I have not told Mars Natasha's name, Irina said to herself, so I have not betrayed her.
She was standing on a corner later that day, concealed within the shadows of an ornate doorway. She was watching Valeri and Natasha Mayakova talking in the lobby of the old Moscow Arts Theater.
She no longer felt the intense jealousy she once had at their clandestine meetings. But, then, she no longer felt the same way about Valeri Bondasenko. Now he revolted her.
Or did he? Then how is it, she asked herself, that you adore him when he makes love to you?

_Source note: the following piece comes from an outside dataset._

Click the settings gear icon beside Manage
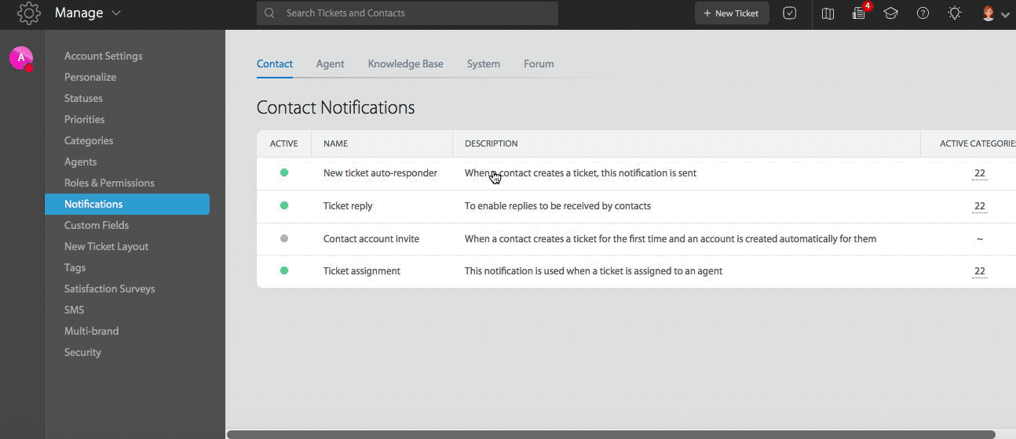Image resolution: width=1016 pixels, height=439 pixels. 29,13
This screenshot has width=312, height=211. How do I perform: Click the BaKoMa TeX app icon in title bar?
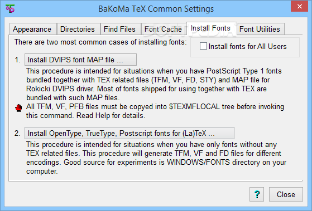coord(10,8)
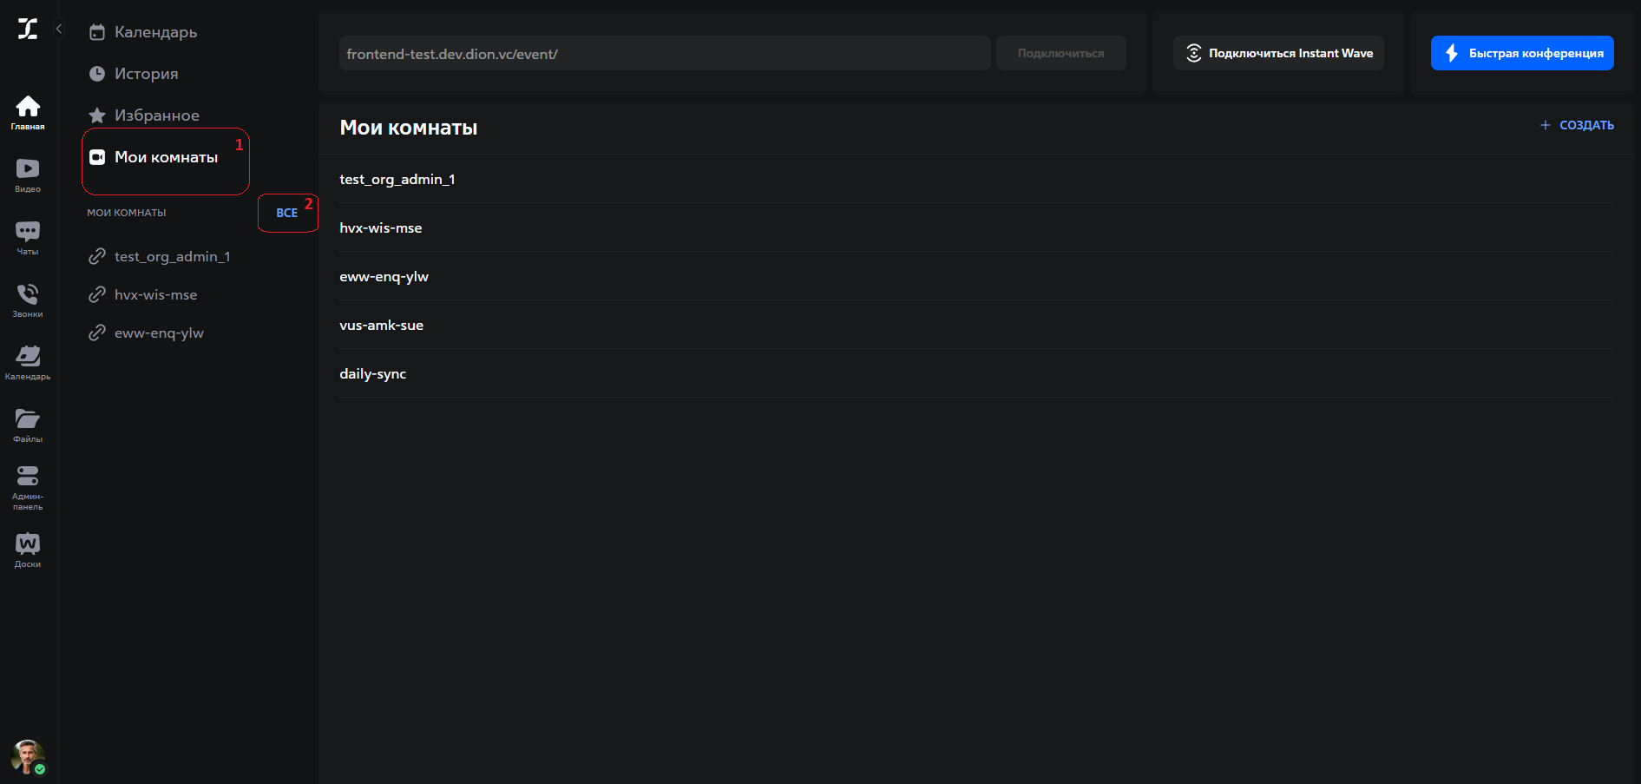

Irina had tried all morning to answer that question. There seemed an essential paradox in all her relations that she was not understanding or seeing. It nagged at her; she felt as if her thoughts were spinning around in circles. She understood dimly that she no longer seemed capable of distinguishing right from wrong, good from evil. It was wrong to continue sleeping with Valeri, knowing what she knew about him. She had told herself that she did not want to go back to him, and she had meant it. Yet the moment she did go back to him, the moment he put his arms around her, her insides turned to water and the sexual hunger inside took over. Did that make her evil, as well? Even her devotions at the Church of the Archangel Gabriel were no longer of any solace.
In an intense spasm of guilt, Irina imagined Valeri in a black leather trench coat, and thought. You are doing a first-rate job of scaring yourself.
But she was also frightened for Natasha. Did she know what kind of man Valeri was? Did she know that she was kissing a colonel in the KGB when she met with him once a week in the afternoon?
The last time they had met, Irina had followed Valeri when he had left her. But he had merely returned to his office, staying there the rest of the day, except for when he appeared at the Congress of Peoples' Deputies.
Irina watched Valeri now, saying good-bye to Natasha. I care for you, Irina. I made a terrible mistake in trying to use you against Mars Petrovich, he had said. More lies.
If she were going to be truthful with herself, Irina had to admit that she could not read Valeri at all. How did he really feel about her? Why had he seduced her? What was it he wanted from her? Did he care about her? But, no, that was impossible.
She concentrated more deeply. She wanted to think like a spy, to prove him wrong when he had told her she wasn't cut out to be a spy, so she worked at getting inside his head. He seemed to be a bundle of contradictions. If he had picked her up in order to use her against Mars, then why had he suddenly ordered her away from Mars? Had something changed? Was she missing a step in the equation? She could not say. She only knew one thing: she did want a measure of revenge on the KGB for what they had done to her father, to her entire family.
Irina had never before dreamed she would be in a position to exact revenge, but her relationship with Mars had changed all that. She saw clearly how she could use his power to destroy Valeri. Some kind of evil animal was whimpering inside her, recreating the scents, the emotions of sex. How can you think of destroying all this? the evil animal said. Are you mad?